Гортерикс кивнул. Он, правда, ожидал, что его информация будет воспринята по-другому, но — командиру виднее. Возможно, так и нужно. Придется подождать.
— Хорошо, возвращайся в свою когорту, — махнул рукой Агенобарб. — Я сообщу, когда понадобится твой свояк. Положись на меня — если преступник действительно в лагере и его вина будет доказана, он не избежит возмездия. Мы, римляне, уважаем закон.
Гортерикс молча отсалютовал и ушел. А Гней Домиций еще несколько минут стоял на месте, ожесточенно теребя свою огненно-рыжую бороду и напряженно о чем-то думая.
Глава XII
В поисках выхода
Вышедший из палатки командующего Публий Вителлий заметил Агенобарба и подошел к нему.
— Ну, как? — спросил он. — Действительно было что-то важное?
Домиций вздрогнул от неожиданности, но тут же взял себя в руки и пренебрежительно мотнул головой.
— Да нет, ерунда всякая. Что-то не поделили с земляками, я толком так и не понял.
— И с этим он лез к Германику? — удивился Вителлий. — Вот уж оригинально они понимают субординацию и дисциплину.
— Союзнички, — презрительно протянул Домиций. — Такие же варвары, в сущности, как и те, за рекой.
— Ну, не совсем. Наша культура все-таки оказала на них сильное влияние. Они еще не римляне, но уже и не дикари.
— А, все они одинаковые, — бросил Агенобарб и развернулся, собираясь уходить. — Ну что, все обговорили? — спросил он еще напоследок.
— Да, — кивнул Вителлий. — Люблю я воевать под началом Германика. Четко, красиво, без суеты и ненужного напряжения. Да не обидится на меня наш достойный цезарь Тиберий, но в его войсках было по- другому. Старик слишком круто перегибал палку.
— Не советовал бы я тебе в наше время критиковать цезаря, — буркнул Агенобарб и торопливо двинулся к своей палатке.
— Вот то-то и оно, — грустно сказал сам себе Вителлий. — Наши правители уже, похоже, при жизни становятся непогрешимыми Богами. А это ужасно скучно. Да и небезопасно.
И он направился по своим делам.
Домиций резкими шагами вошел в свой роскошный; шатер, быстро огляделся и увидел раба, который чистил ковер.
— Позови сюда Каллона, мигом, — рявкнул он. — И скажи там, пусть мне принесут вина. Побольше.
Перепуганный раб стрелой вылетел из палатки.
Агенобарб шлепнулся в высокое удобное кресло и вытянул ноги. Закрыл глаза. Его кадык нервно подергивался под густой рыжей бородой, а пальцы рук беспокойно бегали по поручням кресла.
Через пару минут слуга принес ему большую чашу с красным крепким и сладким галльским вином, а вскоре появился и запыхавшийся Каллон.
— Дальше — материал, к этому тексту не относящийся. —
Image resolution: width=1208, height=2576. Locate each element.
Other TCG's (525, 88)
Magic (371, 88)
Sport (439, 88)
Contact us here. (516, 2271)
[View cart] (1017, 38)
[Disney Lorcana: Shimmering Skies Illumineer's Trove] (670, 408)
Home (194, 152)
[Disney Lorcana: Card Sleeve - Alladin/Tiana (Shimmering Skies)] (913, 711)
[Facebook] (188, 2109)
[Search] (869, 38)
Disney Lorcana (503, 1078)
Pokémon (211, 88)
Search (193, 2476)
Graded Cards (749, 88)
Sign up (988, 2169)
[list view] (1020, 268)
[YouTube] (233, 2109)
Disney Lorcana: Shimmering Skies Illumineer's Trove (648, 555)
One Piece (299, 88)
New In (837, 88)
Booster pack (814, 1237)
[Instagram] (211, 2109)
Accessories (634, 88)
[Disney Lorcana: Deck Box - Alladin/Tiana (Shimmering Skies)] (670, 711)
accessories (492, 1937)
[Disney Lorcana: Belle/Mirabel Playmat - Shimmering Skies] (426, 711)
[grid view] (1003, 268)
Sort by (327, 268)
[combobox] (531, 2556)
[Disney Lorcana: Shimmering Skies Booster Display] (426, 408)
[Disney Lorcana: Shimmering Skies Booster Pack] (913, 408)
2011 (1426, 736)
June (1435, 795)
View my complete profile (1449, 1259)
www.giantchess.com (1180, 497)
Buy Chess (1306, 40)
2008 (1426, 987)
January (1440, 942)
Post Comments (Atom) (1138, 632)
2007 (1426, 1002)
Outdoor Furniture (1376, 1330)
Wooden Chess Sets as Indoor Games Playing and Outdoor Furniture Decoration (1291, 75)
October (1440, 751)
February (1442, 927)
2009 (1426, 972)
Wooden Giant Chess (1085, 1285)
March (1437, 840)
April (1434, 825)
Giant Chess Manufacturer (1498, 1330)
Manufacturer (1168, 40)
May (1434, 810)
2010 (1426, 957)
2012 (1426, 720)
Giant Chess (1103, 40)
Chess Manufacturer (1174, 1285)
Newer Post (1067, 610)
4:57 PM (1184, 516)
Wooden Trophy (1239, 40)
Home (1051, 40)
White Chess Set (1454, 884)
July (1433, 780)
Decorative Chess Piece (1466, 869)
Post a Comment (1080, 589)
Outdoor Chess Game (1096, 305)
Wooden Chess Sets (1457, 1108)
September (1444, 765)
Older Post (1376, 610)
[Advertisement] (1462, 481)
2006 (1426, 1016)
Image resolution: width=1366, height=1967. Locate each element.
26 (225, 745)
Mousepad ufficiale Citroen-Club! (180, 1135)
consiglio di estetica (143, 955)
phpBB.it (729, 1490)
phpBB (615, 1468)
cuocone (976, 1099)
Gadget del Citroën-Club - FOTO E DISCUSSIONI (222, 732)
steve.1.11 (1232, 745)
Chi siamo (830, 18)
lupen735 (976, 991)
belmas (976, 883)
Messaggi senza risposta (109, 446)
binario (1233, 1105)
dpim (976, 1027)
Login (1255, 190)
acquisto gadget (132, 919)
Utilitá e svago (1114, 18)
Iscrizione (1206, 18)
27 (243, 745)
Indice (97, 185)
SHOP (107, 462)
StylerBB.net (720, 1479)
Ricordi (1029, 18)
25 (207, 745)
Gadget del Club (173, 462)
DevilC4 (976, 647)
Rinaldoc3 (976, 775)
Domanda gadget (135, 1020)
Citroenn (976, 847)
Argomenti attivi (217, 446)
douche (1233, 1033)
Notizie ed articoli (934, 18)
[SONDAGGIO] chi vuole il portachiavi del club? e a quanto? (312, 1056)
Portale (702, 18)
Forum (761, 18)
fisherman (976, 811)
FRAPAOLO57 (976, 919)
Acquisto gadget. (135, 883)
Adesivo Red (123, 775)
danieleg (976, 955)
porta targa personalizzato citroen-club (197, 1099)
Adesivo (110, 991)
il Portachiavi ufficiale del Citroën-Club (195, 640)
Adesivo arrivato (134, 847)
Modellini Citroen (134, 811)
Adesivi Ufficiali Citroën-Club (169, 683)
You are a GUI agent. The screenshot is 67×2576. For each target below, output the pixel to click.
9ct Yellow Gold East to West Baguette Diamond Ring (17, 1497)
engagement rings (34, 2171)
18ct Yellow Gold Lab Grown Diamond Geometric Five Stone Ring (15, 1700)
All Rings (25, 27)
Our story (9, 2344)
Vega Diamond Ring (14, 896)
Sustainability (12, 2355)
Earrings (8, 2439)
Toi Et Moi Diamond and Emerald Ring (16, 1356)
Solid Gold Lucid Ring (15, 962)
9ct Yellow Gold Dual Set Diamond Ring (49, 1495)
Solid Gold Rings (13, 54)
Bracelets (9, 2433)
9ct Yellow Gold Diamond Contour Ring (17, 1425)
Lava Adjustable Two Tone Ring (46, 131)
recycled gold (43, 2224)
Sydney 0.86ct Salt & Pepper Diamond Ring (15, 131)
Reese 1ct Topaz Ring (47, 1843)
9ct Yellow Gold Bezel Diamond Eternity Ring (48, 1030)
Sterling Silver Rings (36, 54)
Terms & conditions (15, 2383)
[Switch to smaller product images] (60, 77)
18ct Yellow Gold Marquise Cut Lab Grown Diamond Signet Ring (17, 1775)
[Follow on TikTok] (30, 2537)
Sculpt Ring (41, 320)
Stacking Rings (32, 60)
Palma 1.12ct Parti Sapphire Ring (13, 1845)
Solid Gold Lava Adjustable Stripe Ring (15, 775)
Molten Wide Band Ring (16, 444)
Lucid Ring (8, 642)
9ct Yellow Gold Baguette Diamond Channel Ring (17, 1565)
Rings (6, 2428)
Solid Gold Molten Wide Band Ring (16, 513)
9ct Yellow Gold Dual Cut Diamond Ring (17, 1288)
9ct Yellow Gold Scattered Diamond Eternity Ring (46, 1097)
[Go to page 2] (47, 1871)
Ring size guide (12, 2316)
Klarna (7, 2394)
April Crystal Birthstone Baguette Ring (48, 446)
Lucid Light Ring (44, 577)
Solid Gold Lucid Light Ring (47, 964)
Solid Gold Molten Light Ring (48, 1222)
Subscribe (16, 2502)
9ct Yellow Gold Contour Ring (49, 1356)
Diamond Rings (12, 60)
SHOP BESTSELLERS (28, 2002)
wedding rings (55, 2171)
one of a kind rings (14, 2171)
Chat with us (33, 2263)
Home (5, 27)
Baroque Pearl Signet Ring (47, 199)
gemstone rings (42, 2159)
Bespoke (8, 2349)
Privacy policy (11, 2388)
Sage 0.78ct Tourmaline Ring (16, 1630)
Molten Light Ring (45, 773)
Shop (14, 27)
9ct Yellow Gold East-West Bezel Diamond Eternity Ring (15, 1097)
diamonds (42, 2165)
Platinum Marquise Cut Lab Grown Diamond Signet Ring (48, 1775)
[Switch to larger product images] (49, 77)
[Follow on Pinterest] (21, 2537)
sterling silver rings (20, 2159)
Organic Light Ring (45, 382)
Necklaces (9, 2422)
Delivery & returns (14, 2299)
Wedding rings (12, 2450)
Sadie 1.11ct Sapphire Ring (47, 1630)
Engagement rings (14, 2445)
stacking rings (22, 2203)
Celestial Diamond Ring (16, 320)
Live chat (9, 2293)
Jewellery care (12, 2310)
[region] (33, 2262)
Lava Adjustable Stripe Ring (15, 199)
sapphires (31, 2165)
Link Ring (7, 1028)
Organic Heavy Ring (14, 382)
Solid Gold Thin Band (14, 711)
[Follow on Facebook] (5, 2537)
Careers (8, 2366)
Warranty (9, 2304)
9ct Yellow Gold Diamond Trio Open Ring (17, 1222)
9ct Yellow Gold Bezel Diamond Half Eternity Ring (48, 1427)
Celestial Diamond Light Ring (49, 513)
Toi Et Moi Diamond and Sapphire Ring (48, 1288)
Раб объяснил ему, что хозяин не в духе и следует поторопиться.
— Заходи, — бросил Домиций, заметив остановившегося на пороге шатра египтянина. — Как же можно быть таким дураком, а, Каллон? Ты впутал нас в прескверную историю.
И он коротко, сжато пересказал своему вольноотпущеннику разговор с галльским офицером Гортериксом.
Египтянин побледнел, это было заметно даже несмотря на его смуглую кожу. Черные миндалевидные глаза с тревогой смотрели на хозяина.
Домиций сделал большой глоток из чаши, громко рыгнул и уставился на слугу.
— Что ж ты хватаешься за меч, не оглядевшись по сторонам? — со злостью спросил он, топнув ногой. — Видишь, как мы влипли по твоей милости, растяпа?
— Прости, господин, — покорно сказал египтянин, низко кланяясь. — Но ведь я исправлял твою ошибку.
Агенобарб поперхнулся и закашлялся. Каков наглец! Но сейчас не время учить его хорошим манерам. Каллон ясно дал ему понять, что не собирается брать всю вину на себя.
— Ладно, — буркнул он. — Теперь уже поздно выяснять, кто больше виноват. Надо подумать, как из всего этого выкручиваться.
Египтянин принял унылый вид и опять покорно поклонился. Он молчал, ожидая, что скажет хозяин.
Домиций тоже молчал, сосредоточенно потягивая вино. Так прошло несколько минут.
Наконец Агенобарб отставил чашу и упер тяжелый взгляд в слугу. По его рыжей бороде стекала капелька красного, как кровь, вина.
— Ну, что? — спросил он приглушенно. — Сможешь ты теперь убрать их? Этого галла и его проклятого Богами глазастого свояка?
Каллон немного подумал, а потом пожал плечами.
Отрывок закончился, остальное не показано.